Instructions to follow:
Arrange the listing, from its first line through the line containing "Hide the Paper", as a numbered list, leaving out any blank lines.

Listing for locating displayed items
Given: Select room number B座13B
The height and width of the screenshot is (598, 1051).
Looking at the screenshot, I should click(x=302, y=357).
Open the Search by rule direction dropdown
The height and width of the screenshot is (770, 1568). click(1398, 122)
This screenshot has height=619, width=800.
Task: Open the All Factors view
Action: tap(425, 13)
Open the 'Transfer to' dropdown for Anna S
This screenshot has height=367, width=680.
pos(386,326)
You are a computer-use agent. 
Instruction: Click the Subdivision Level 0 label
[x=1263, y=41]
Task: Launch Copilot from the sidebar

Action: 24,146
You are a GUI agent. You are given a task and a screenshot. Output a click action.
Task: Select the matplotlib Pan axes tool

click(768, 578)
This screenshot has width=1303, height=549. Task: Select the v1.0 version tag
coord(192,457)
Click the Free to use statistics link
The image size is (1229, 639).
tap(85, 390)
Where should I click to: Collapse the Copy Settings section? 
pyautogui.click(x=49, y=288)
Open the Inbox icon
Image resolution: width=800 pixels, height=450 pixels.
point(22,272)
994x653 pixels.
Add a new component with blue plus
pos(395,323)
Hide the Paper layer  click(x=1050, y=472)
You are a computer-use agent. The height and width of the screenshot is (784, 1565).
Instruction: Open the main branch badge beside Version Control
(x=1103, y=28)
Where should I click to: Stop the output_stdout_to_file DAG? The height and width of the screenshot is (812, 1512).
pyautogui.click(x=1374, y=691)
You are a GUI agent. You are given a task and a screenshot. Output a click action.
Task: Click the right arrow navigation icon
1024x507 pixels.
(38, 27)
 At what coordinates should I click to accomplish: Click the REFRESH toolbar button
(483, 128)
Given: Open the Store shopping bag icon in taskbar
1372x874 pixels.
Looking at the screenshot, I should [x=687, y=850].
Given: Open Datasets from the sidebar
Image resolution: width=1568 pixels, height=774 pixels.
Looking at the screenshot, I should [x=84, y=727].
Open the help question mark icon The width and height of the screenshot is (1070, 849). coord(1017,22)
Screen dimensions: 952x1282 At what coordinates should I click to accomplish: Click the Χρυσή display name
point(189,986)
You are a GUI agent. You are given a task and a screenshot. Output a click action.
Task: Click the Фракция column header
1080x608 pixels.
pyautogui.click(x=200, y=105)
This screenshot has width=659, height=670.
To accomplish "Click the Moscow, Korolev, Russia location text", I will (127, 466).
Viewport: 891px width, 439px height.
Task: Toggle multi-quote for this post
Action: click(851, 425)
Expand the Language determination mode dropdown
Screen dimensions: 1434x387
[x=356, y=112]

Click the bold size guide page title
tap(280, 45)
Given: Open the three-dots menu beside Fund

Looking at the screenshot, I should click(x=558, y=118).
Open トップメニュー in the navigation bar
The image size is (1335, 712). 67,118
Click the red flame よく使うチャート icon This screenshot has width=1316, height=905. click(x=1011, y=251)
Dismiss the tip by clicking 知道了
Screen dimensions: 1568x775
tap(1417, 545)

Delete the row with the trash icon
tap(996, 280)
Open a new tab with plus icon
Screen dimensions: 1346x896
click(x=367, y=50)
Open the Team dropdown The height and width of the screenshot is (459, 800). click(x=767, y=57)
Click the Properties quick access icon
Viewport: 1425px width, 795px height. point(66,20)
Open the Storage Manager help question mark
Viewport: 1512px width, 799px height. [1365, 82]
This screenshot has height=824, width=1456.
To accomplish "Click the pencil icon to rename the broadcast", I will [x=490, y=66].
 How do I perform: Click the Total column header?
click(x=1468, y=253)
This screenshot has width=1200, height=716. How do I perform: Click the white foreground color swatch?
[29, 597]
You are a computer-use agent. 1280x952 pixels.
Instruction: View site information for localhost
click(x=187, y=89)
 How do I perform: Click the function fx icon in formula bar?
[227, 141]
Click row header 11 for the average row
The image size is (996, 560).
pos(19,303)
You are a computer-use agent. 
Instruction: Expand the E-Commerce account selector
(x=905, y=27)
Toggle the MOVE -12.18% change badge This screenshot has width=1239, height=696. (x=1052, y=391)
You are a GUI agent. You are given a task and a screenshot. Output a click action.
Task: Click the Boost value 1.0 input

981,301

Solved problem:
1. Given: Select room number B座13B
2. The height and width of the screenshot is (598, 1051).
3. Looking at the screenshot, I should click(x=302, y=357).
4. Open the Search by rule direction dropdown
5. The height and width of the screenshot is (770, 1568). click(1398, 122)
6. This screenshot has height=619, width=800.
7. Task: Open the All Factors view
8. Action: tap(425, 13)
9. Open the 'Transfer to' dropdown for Anna S
10. This screenshot has height=367, width=680.
11. pos(386,326)
12. You are a computer-use agent. 
13. Instruction: Click the Subdivision Level 0 label
14. [x=1263, y=41]
15. Task: Launch Copilot from the sidebar
16. Action: 24,146
17. You are a GUI agent. You are given a task and a screenshot. Output a click action.
18. Task: Select the matplotlib Pan axes tool
19. click(768, 578)
20. This screenshot has width=1303, height=549. Task: Select the v1.0 version tag
21. coord(192,457)
22. Click the Free to use statistics link
23. The image size is (1229, 639).
24. tap(85, 390)
25. Where should I click to: Collapse the Copy Settings section? 
26. pyautogui.click(x=49, y=288)
27. Open the Inbox icon
28. Image resolution: width=800 pixels, height=450 pixels.
29. point(22,272)
30. 994x653 pixels.
31. Add a new component with blue plus
32. pos(395,323)
33. Hide the Paper layer  click(x=1050, y=472)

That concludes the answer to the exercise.